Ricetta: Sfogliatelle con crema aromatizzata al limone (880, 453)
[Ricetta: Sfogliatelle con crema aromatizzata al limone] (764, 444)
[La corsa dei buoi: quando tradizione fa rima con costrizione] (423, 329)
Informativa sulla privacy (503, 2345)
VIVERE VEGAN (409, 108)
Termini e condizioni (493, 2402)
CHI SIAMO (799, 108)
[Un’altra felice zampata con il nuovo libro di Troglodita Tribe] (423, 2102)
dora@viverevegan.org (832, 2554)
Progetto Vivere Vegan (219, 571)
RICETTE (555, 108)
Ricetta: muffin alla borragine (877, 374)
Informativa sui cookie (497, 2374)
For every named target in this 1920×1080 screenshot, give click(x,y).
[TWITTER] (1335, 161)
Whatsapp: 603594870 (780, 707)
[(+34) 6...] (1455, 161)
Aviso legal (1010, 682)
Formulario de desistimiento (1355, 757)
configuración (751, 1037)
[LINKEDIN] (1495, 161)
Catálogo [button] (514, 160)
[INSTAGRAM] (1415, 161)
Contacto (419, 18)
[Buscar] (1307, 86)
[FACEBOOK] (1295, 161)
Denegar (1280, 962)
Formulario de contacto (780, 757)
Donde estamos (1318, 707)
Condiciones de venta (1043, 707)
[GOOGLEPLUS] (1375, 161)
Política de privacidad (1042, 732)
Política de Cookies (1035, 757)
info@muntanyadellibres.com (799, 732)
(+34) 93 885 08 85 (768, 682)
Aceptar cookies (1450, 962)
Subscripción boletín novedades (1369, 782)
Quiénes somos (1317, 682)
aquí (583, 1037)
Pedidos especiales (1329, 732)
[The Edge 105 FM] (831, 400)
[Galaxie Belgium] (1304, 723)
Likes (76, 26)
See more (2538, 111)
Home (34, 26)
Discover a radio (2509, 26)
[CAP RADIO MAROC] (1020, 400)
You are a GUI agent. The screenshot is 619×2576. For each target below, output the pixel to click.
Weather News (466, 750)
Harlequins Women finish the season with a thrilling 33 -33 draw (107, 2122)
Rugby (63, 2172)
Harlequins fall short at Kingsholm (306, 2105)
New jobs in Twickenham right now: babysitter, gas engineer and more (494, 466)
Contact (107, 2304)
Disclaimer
────────────────
*What you are asked to do:*
Restate the full material word for word.

*Response area:*
Ricetta: Sfogliatelle con crema aromatizzata al limone (880, 453)
[Ricetta: Sfogliatelle con crema aromatizzata al limone] (764, 444)
[La corsa dei buoi: quando tradizione fa rima con costrizione] (423, 329)
Informativa sulla privacy (503, 2345)
VIVERE VEGAN (409, 108)
Termini e condizioni (493, 2402)
CHI SIAMO (799, 108)
[Un’altra felice zampata con il nuovo libro di Troglodita Tribe] (423, 2102)
dora@viverevegan.org (832, 2554)
Progetto Vivere Vegan (219, 571)
RICETTE (555, 108)
Ricetta: muffin alla borragine (877, 374)
Informativa sui cookie (497, 2374)
For every named target in this 1920×1080 screenshot, give click(x,y).
[TWITTER] (1335, 161)
Whatsapp: 603594870 (780, 707)
[(+34) 6...] (1455, 161)
Aviso legal (1010, 682)
Formulario de desistimiento (1355, 757)
configuración (751, 1037)
[LINKEDIN] (1495, 161)
Catálogo [button] (514, 160)
[INSTAGRAM] (1415, 161)
Contacto (419, 18)
[Buscar] (1307, 86)
[FACEBOOK] (1295, 161)
Denegar (1280, 962)
Formulario de contacto (780, 757)
Donde estamos (1318, 707)
Condiciones de venta (1043, 707)
[GOOGLEPLUS] (1375, 161)
Política de privacidad (1042, 732)
Política de Cookies (1035, 757)
info@muntanyadellibres.com (799, 732)
(+34) 93 885 08 85 (768, 682)
Aceptar cookies (1450, 962)
Subscripción boletín novedades (1369, 782)
Quiénes somos (1317, 682)
aquí (583, 1037)
Pedidos especiales (1329, 732)
[The Edge 105 FM] (831, 400)
[Galaxie Belgium] (1304, 723)
Likes (76, 26)
See more (2538, 111)
Home (34, 26)
Discover a radio (2509, 26)
[CAP RADIO MAROC] (1020, 400)
You are a GUI agent. The screenshot is 619×2576. For each target below, output the pixel to click.
Weather News (466, 750)
Harlequins Women finish the season with a thrilling 33 -33 draw (107, 2122)
Rugby (63, 2172)
Harlequins fall short at Kingsholm (306, 2105)
New jobs in Twickenham right now: babysitter, gas engineer and more (494, 466)
Contact (107, 2304)
Disclaimer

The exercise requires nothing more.